Given problem – Reproduce the material from the line containing "You are a GUI" down to the end, switching "announcement" to "notice" and leaving everything else unchanged. Omit the pictures from your answer.

Start Material supplied

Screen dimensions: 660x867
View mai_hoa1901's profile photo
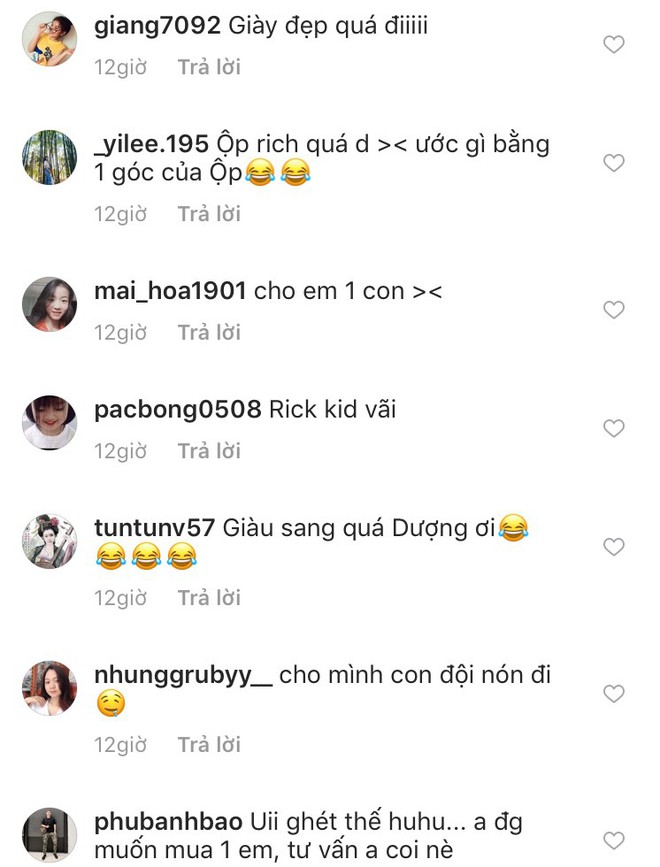(50, 304)
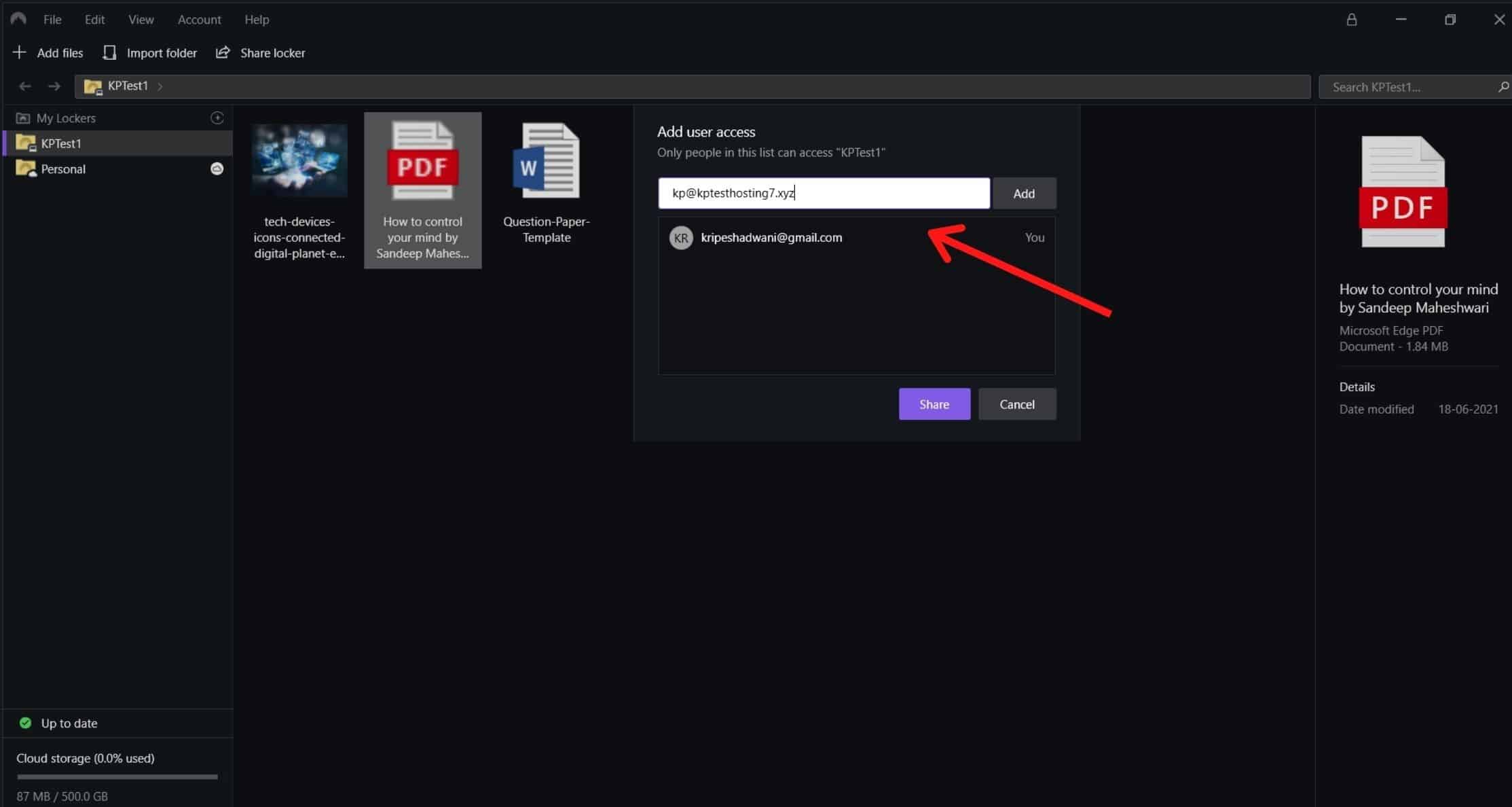Click Add next to the email field
This screenshot has height=807, width=1512.
pyautogui.click(x=1024, y=194)
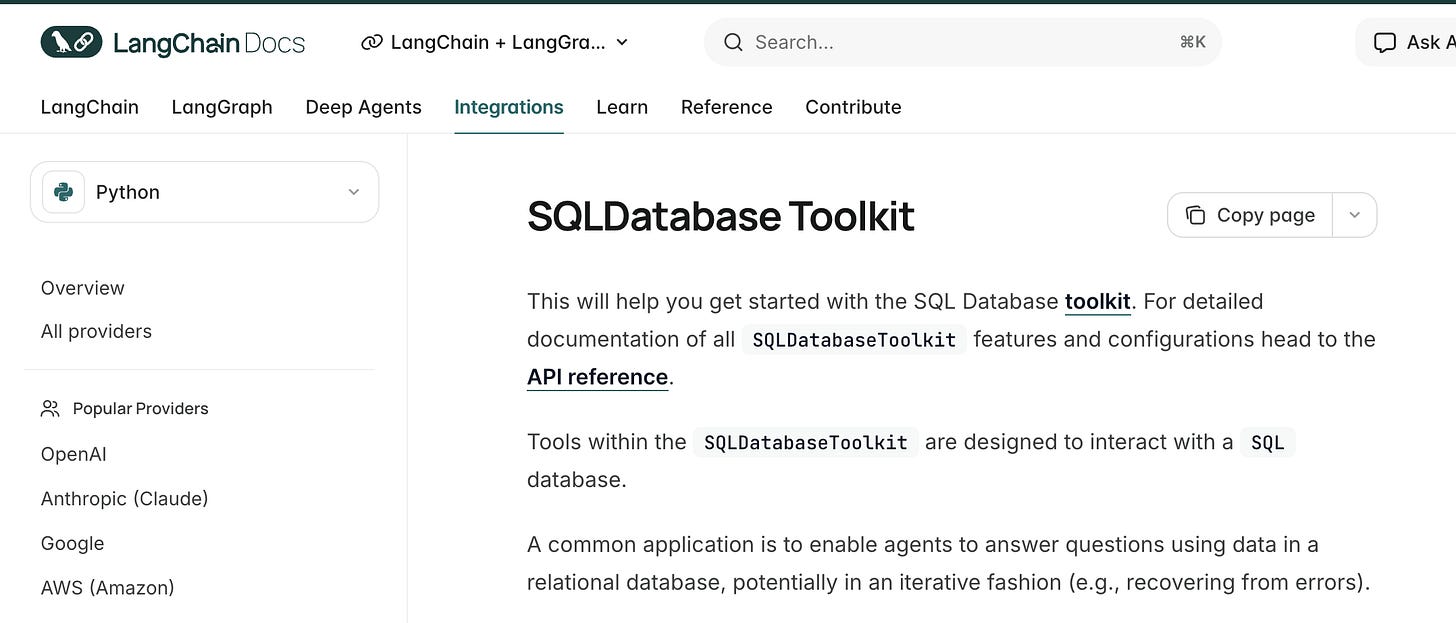Viewport: 1456px width, 623px height.
Task: Expand Copy page options chevron
Action: pyautogui.click(x=1354, y=215)
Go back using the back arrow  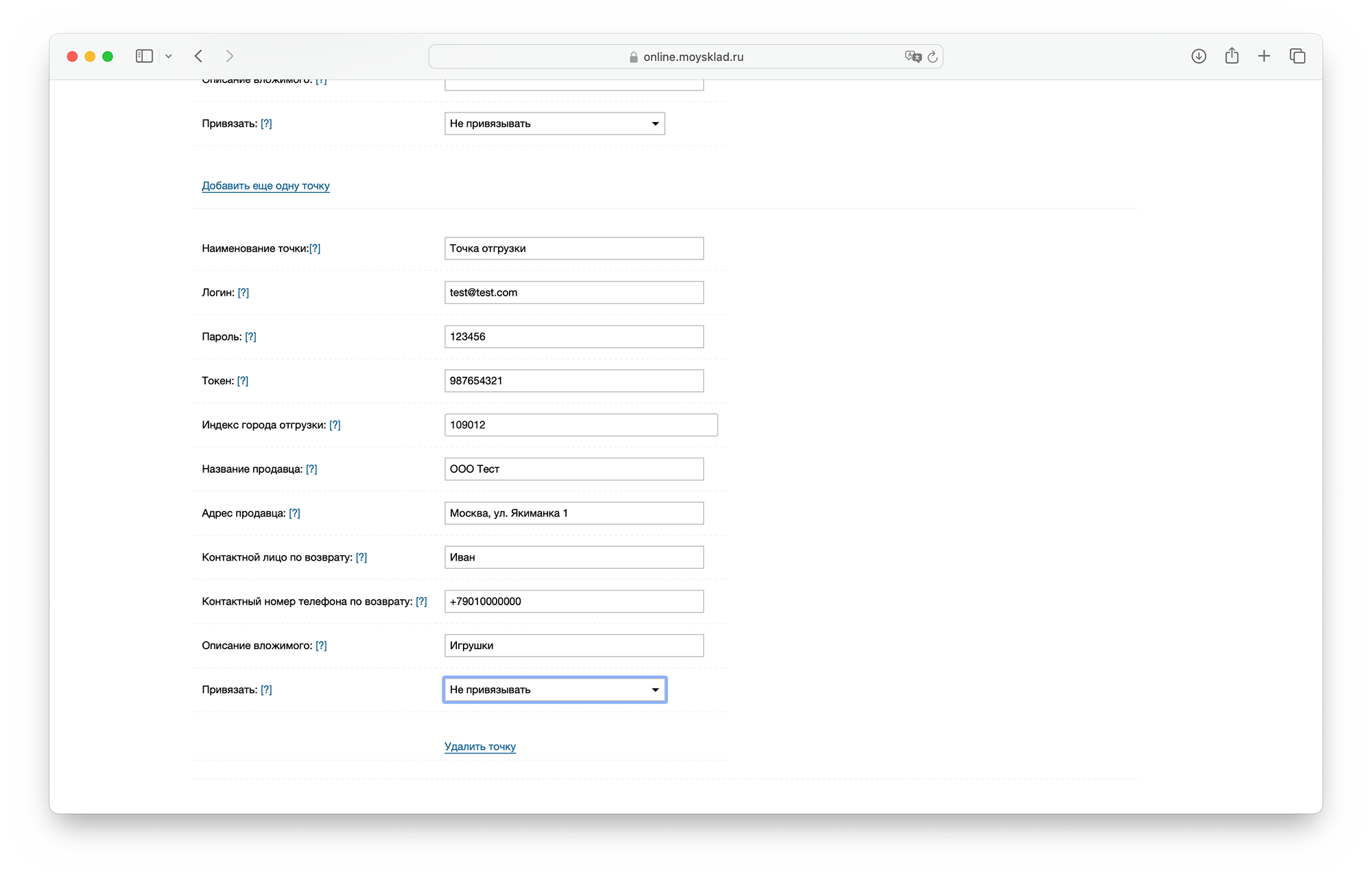point(198,56)
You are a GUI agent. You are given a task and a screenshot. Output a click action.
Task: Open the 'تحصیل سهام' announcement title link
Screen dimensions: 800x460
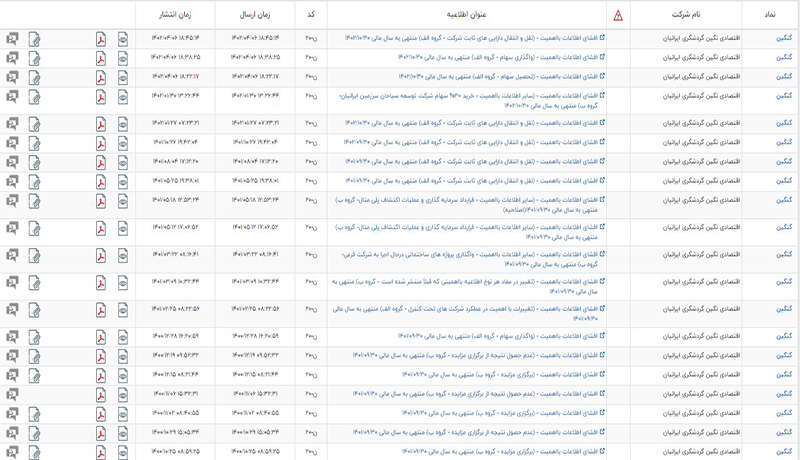pyautogui.click(x=500, y=75)
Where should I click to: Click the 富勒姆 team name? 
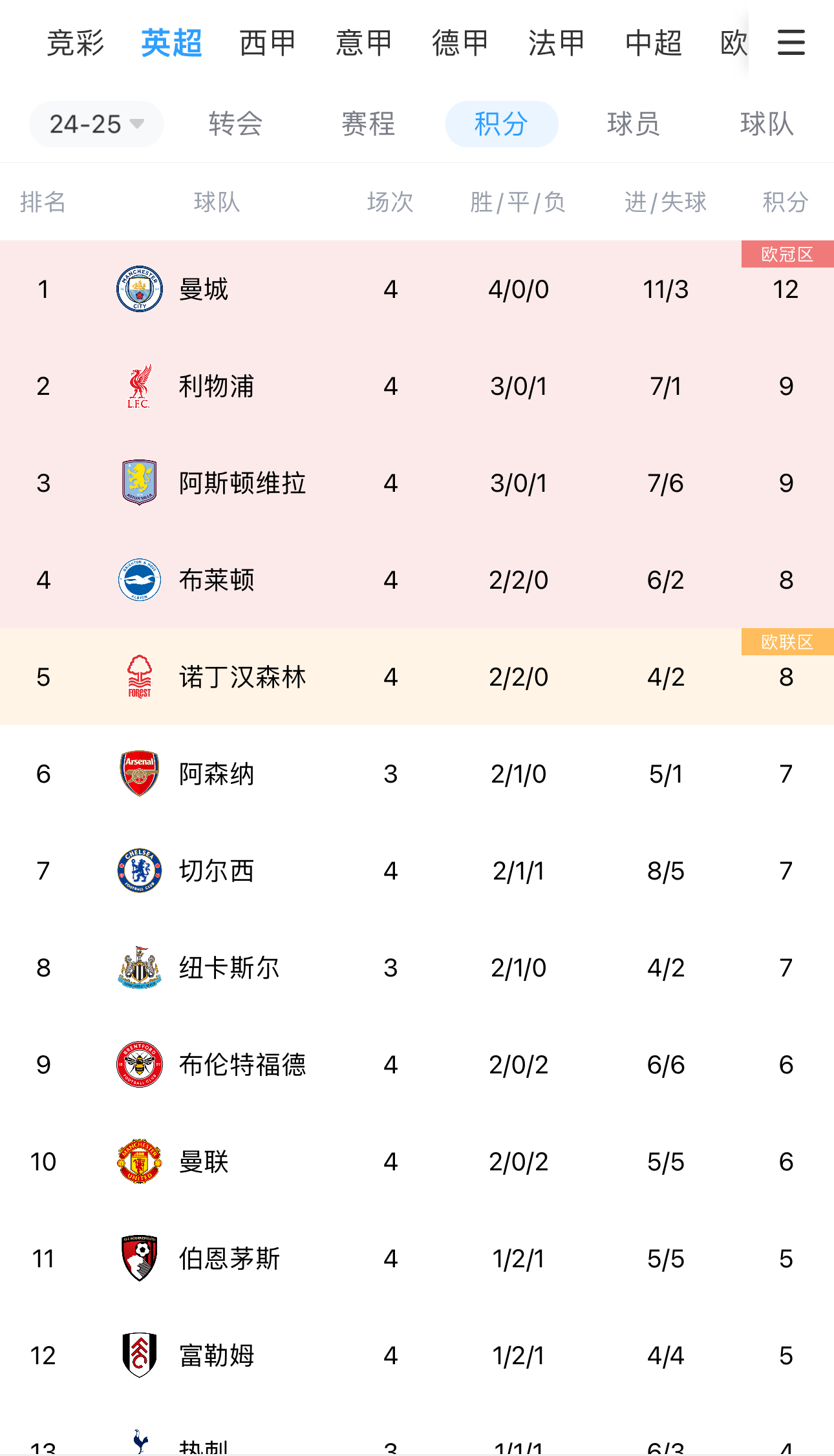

End Material supplied

In response –
You are a GUI agent. You are given a task and a screenshot. Output a click action.
Task: Open the 'تحصیل سهام' notice title link
Screen dimensions: 800x460
pyautogui.click(x=500, y=75)
Where should I click to: Click the 富勒姆 team name? 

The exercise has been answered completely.